The mounting protest forced the zoo to take Benga out of the exhibit, and place him under Gordon’s custody.  But by then, the damage was already done.  Benga lived in Gordon’s orphanage for a while, and then moved to Virginia to get formal training and work in a factory.  His mood went downhill soon after in what we consider today as post-traumatic stress disorder.  Around this time commercial ship travel ended abruptly due to the onset of World War I, making it impossible for Benga to move back to the Congo.  At the age of 32 and alone without any family and few friends, Benga committed suicide.  At no time in Benga’s short life, except while living in Congo, was he ever free either mentally or physically.

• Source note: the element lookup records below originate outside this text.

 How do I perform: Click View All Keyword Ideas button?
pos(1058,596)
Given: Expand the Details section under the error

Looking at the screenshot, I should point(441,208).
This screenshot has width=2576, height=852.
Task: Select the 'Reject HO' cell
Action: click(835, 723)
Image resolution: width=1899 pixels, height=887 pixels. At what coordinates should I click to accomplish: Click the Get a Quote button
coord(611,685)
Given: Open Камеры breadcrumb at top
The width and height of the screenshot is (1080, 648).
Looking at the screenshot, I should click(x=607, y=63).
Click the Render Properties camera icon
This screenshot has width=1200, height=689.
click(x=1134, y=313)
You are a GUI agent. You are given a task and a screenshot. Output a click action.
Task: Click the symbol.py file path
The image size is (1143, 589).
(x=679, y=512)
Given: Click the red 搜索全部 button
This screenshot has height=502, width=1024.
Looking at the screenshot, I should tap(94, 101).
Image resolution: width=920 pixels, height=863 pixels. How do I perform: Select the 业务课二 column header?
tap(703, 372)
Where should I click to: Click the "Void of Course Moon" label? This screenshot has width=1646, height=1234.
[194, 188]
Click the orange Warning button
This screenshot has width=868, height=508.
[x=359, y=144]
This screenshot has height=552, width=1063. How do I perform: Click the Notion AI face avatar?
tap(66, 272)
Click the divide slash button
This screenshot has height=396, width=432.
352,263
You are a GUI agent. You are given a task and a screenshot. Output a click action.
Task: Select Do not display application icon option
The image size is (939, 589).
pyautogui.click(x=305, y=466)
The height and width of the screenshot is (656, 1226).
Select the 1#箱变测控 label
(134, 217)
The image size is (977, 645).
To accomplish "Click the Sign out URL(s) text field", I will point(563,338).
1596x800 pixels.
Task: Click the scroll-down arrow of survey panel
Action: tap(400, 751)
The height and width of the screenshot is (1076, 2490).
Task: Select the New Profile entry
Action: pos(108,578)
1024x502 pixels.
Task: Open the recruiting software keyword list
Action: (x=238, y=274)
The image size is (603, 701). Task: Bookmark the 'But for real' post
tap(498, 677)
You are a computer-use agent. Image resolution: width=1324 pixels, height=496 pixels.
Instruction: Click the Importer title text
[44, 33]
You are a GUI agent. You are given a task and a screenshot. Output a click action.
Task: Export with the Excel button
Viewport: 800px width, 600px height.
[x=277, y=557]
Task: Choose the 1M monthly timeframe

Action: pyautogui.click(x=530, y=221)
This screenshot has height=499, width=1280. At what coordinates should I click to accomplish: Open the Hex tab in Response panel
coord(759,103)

While this all happened a century ago and human zoos in theory are a thing of the past, this doesn’t mean that certain racial stereotypes and perceptions from that era don’t exist today. In today’s society black males are still treated like animals that should be caged or killed.

The high number of unarmed black males who are shot dead in American streets like wild animals in the jungle by the police these days should be noted. This “shoot first, ask questions later” is a form of scientific racism that is translated differently in 2015.

There was more outrage for the killing of Cecil (Rhodes) the Lion than there has been for the recent rash of police brutality.  Of course, protection of endangered animals is important, but it shows how little black lives matter today.  Heck, if you want to be outraged about something bad happening in Zimbabwe, why not call out the human rights abuses against black Zimbabweans by the Mugabe regime?  People are literally starving to death there because Robert Mugabe has politicized food.  I would be remiss to not say that black lives also matter if the perpetrator is black. whether it’s in Zimbabwe, the United States or anywhere else.  Black-on-black violence is also a serious problem.

But getting back to my point, the United States has the highest incarceration rate in the world, and blacks and Hispanics make up nearly 60 percent of the total prison population.  Blacks are also more likely than whites to be arrested for non-violent drug offenses.  There are more black males in jail or have had some type of interaction with the criminal justice system today than were enslaved at the height of slavery.

A new study from the New York City Department of Health and Mental Hygiene shows that imprisoned black and Hispanic males are more likely to be put into solitary confinement and treated poorly than their white counterparts.

kaliefbrowderThen there was Kalief Browder, a young man who spent two years in solitary confinement at Rikers Island without ever standing trial or found guilty of any crime.  He was accused of stealing a bag.  Browder was released from jail, and he was putting his life back on track by going back to school.  But, like Benga, he was never able to recover from his prison experience and committed suicide earlier this summer.

Prison is the new mental illness and human zoo.